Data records
____________

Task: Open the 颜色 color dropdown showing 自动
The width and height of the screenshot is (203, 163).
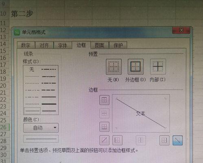Action: tap(41, 128)
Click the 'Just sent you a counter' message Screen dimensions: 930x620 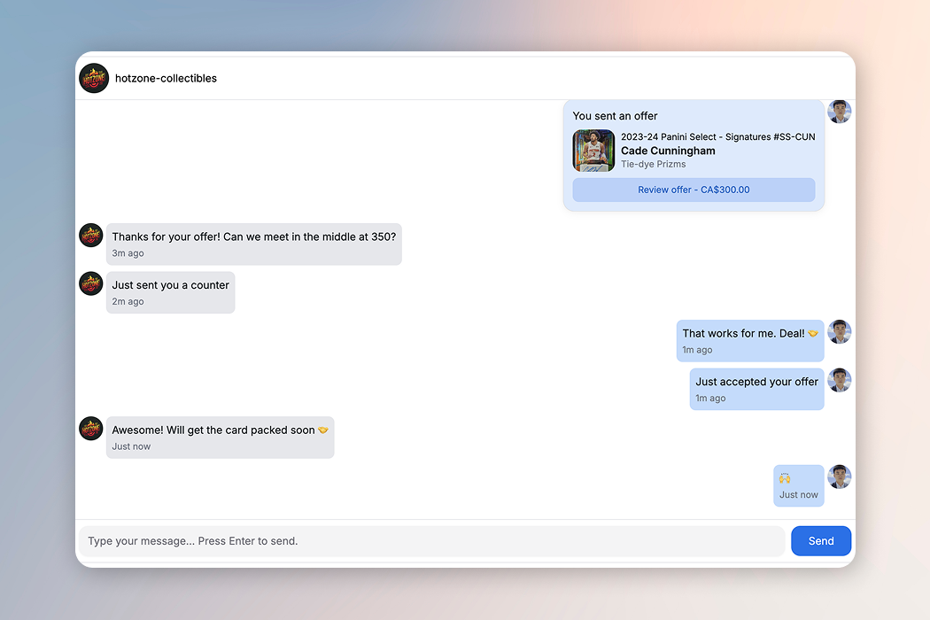(170, 291)
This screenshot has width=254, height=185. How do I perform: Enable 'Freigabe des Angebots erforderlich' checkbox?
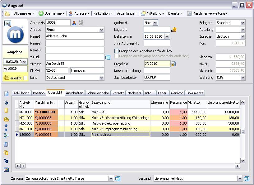click(x=117, y=51)
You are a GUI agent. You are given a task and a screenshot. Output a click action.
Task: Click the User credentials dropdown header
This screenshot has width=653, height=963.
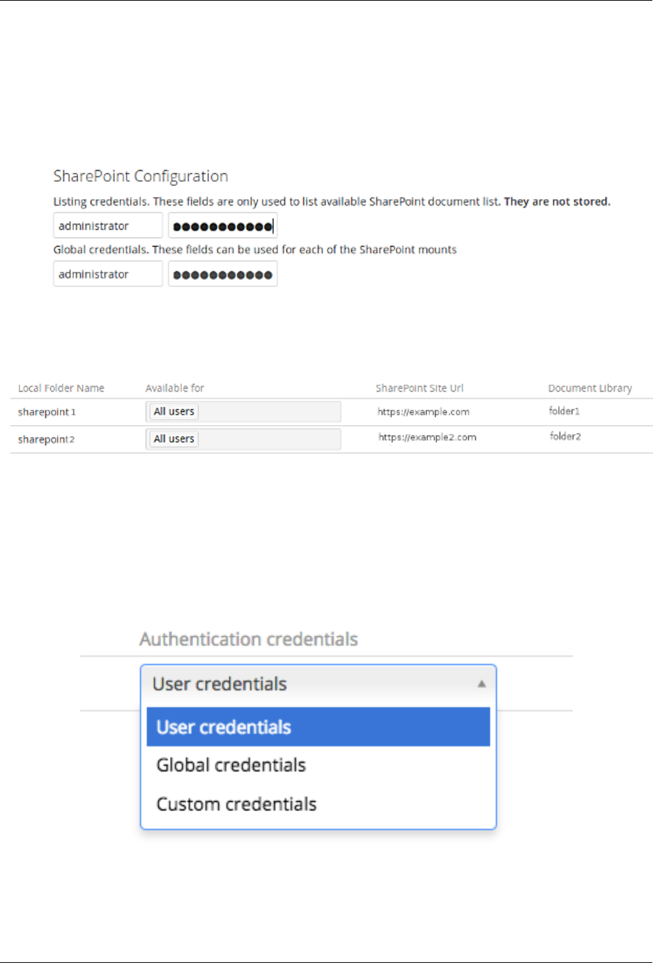pyautogui.click(x=307, y=684)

____________

● WORK TASK: Search the data above for the word "dropdown" and show every line that has it.

● YOUR RESPONSE:
Task: Open the 颜色 color dropdown showing 自动
Task: Click the User credentials dropdown header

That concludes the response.